General research interests

Developing ML models: Learning from protein language models (PLMs) and predicted structures

Protein phosphorylation is a post-translational modification that can alter the structure and function of proteins. PhosBoost is a machine learning approach that leverages protein language models and gradient boosting trees to predict protein phosphorylation from experimentally derived data. PhosBoost offers improved performance when recall is prioritized while consistently providing more confident probability scores.

Developing workflows: Pan-genome protein-protein interaction networks

We deployed the PPI clustering algorithm ClusterONE to identify numerous predicted-PPI clusters that were functionally annotated using gene ontology (GO) functional enrichment, demonstrating a diverse range of enriched GO terms across different clusters. We show that the functionally annotated PPI clusters establish a useful framework for protein function prediction and prioritization of candidate genes of interest.

Analysis of protein-ligand interactions: Molecular docking and dynamic simulations

Using predicted protein structures of metabolomic enzymes with generative molecular docking is a powerful tool for understanding substrate specificity and promescuity that enables the metabolomic diversity observed in plants.

Metabolomic profiling of plant tissues: From extraction to multi-omic data analyses

Plant specialized metabolites play important roles in mediating beneficial interaction with microbes and insects and preventing damage from pests and disease. Extraction and profiling of plant metabolites is vital for untangling the basis for these complex ecological and agronomical interactions.

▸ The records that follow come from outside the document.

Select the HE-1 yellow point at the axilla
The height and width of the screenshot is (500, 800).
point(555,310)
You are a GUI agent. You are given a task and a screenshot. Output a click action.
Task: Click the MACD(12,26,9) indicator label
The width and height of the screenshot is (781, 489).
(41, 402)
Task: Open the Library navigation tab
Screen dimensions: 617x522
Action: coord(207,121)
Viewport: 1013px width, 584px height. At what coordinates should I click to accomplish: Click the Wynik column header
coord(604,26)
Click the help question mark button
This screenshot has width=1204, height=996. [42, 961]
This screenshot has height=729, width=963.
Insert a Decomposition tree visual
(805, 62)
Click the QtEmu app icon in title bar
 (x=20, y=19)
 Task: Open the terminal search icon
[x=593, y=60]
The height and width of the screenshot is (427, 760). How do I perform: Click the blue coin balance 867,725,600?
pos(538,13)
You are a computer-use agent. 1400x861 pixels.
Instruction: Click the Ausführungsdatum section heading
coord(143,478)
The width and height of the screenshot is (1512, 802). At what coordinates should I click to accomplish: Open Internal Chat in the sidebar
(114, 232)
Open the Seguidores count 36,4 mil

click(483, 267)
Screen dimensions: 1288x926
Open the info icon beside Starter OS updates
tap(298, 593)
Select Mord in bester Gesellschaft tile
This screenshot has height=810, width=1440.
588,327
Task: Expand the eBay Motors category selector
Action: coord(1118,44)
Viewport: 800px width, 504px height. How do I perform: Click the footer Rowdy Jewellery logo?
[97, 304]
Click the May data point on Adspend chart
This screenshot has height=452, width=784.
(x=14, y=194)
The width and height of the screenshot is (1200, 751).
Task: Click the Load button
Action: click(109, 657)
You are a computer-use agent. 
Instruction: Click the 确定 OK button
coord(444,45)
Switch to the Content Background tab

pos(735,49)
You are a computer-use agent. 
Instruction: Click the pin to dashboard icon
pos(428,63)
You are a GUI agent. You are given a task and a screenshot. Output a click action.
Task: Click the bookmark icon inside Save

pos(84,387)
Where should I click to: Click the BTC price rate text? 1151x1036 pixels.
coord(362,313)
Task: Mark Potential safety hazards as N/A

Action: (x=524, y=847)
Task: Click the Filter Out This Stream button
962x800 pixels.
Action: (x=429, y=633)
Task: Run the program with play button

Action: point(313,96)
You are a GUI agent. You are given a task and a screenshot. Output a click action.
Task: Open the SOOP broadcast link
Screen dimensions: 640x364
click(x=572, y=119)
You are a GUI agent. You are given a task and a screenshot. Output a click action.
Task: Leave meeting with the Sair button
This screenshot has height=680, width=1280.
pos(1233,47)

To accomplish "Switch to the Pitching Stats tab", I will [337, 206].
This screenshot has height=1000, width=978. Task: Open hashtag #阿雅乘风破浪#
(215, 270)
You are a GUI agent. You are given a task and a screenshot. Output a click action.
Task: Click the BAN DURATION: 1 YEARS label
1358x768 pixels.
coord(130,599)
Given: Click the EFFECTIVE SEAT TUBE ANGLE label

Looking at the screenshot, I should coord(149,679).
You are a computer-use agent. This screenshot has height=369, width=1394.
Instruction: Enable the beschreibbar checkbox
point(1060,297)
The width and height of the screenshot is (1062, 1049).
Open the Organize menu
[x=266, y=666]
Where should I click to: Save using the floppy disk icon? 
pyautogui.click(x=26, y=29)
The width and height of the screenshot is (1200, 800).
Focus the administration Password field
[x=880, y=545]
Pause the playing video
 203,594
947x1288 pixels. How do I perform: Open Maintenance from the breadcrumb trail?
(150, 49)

Association mapping: Discovering the genetic basis for plant phenotypic diversity

Connecting traits to causal genes through association studies can accelarate translational research and gain insights into the underlying biological processes.

Comparative genomic: Unraveling complex patterns of duplications, deletions, and mutations in syntenic loci

Comparative genomics and phylogenemocs approaches are useful for understanding complex gene duplication, deletion and rearrangement patterns. A better understanind of these events can shed a light on gene expression regulation and neofunctionalization across the genetic diversity of plants.